Hi guys,
I really love fast.ai!! That’s why I chose it to work on my Master Thesis experiments
Unfortunately, I got stuck when following the Siamese network tutorial…
I want to build a similar architecture to the one shown in the Siamese tutorial.
Now the tutorial is structured as follows:
- First we see how it’s done with the Mid-level API.
- Then the Custom data block approach is introduced.
- But then for the training we revert back to the Mid-level API approach and grab the data like this.
However, I want to use the Custom data block (dataloader) from step 2 directly.
siamese = DataBlock(
blocks=(ImageTupleBlock, CategoryBlock),
get_items=get_tuples,
get_x=get_x, get_y=get_y,
splitter=splitter,
item_tfms=Resize(224),
batch_tfms=[Normalize.from_stats(*imagenet_stats)])
dls = siamese.dataloaders(files)
I tried:
learn = Learner(dls, model, loss_func=CrossEntropyLossFlat(), splitter=siamese_splitter, metrics=accuracy)
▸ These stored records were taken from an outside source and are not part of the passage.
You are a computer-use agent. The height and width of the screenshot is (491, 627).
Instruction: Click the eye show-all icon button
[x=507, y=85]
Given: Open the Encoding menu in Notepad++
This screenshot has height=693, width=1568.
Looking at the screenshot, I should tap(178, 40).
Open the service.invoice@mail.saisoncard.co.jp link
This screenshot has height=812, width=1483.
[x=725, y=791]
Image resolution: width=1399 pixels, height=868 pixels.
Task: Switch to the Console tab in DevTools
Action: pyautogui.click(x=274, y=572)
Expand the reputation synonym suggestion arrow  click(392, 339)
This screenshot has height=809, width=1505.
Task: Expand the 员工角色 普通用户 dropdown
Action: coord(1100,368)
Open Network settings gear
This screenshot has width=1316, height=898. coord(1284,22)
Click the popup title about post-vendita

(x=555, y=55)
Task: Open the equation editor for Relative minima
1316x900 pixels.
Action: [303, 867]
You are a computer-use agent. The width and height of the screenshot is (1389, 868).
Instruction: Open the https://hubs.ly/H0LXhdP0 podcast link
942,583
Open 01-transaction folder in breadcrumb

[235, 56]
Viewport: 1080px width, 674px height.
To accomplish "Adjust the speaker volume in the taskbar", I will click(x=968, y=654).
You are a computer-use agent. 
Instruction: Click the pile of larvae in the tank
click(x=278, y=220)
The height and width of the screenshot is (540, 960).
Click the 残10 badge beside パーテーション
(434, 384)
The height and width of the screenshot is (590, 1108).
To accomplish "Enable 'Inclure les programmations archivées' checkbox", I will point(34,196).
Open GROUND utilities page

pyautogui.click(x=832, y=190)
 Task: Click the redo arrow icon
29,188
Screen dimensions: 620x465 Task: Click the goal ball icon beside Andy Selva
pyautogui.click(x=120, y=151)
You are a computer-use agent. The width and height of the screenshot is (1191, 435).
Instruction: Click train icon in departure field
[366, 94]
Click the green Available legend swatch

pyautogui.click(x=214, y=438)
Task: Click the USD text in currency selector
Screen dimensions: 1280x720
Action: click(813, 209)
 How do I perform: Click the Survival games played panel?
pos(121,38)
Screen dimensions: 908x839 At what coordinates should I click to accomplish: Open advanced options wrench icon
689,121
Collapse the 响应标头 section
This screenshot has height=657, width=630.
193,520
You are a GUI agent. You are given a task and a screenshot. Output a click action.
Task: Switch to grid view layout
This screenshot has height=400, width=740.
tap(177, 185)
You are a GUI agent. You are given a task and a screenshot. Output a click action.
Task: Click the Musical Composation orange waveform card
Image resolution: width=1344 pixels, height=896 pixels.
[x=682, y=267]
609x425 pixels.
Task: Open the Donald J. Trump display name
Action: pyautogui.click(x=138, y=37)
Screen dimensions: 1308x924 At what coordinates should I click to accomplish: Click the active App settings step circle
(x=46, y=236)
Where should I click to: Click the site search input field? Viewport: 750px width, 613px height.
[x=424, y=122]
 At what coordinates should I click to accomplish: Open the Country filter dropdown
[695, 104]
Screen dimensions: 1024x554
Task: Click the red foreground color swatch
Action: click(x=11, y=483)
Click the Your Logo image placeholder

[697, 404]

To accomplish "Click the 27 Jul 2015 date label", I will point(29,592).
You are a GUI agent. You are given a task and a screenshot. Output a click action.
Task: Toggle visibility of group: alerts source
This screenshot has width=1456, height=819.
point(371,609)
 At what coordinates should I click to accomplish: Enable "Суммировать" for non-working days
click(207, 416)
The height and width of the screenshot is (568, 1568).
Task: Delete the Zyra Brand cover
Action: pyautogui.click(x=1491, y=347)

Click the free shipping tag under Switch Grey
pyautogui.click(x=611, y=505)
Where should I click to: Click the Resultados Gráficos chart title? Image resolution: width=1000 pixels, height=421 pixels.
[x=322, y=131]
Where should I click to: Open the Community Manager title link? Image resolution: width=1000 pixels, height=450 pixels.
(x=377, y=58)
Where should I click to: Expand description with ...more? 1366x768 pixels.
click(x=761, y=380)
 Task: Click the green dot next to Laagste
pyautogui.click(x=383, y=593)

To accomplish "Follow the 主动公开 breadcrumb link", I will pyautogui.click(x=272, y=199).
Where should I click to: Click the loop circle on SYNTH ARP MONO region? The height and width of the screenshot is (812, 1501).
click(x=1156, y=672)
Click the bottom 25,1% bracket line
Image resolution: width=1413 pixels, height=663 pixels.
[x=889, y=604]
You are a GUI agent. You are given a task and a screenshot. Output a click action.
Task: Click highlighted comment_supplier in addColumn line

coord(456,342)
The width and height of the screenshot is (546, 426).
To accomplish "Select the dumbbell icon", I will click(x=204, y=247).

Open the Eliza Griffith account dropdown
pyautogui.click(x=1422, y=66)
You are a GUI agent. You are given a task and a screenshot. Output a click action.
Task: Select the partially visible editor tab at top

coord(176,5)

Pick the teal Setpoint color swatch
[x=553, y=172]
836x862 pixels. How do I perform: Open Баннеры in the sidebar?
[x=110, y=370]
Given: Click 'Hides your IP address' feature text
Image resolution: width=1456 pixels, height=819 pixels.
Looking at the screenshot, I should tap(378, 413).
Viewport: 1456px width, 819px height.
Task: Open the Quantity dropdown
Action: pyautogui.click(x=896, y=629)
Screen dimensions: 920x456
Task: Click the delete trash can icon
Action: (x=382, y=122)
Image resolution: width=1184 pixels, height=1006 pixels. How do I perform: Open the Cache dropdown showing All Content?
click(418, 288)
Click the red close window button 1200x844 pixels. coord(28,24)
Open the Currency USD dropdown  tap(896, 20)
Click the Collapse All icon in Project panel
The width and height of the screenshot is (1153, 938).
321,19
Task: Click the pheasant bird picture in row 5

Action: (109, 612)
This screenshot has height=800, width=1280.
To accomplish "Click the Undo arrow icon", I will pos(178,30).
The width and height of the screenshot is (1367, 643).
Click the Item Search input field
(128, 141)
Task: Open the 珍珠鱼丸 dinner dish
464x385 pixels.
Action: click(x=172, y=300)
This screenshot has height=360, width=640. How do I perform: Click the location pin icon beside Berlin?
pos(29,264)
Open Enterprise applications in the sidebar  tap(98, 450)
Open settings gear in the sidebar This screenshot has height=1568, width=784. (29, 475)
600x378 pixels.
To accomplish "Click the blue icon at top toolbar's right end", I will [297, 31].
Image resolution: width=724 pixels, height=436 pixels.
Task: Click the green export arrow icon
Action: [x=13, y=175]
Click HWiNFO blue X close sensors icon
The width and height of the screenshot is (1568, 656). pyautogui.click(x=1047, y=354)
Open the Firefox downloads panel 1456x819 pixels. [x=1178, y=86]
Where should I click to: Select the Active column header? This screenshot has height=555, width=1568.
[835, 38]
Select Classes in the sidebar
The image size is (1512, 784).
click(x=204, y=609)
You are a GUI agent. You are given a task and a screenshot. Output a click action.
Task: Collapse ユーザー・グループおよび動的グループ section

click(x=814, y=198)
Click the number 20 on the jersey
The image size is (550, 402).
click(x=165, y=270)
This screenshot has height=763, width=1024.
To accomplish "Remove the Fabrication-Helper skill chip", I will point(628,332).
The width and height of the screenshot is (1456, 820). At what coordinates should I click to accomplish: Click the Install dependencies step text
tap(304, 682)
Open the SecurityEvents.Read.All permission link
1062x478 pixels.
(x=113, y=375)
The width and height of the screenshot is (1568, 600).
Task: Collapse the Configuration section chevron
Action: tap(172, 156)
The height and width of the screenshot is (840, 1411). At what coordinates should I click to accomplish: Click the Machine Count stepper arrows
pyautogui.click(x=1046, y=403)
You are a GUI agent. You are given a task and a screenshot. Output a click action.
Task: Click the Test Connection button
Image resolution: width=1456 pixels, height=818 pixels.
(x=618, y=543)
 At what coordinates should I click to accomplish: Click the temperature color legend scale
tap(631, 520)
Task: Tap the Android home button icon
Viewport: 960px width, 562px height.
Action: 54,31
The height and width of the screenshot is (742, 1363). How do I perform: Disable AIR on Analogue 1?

But I get the following error:
TypeError: forward() missing 1 required positional argument: ‘x2’
When I want to run
learn.lr_find()
Any idea why this might happen? What did I miss? Is there an intermediate step that is crucial that is not automatically applied by simply passing the dls object to the Learner?
I tried to find a similar topic in the forum, but couldn’t find someone who ran into the same kind of problem / error.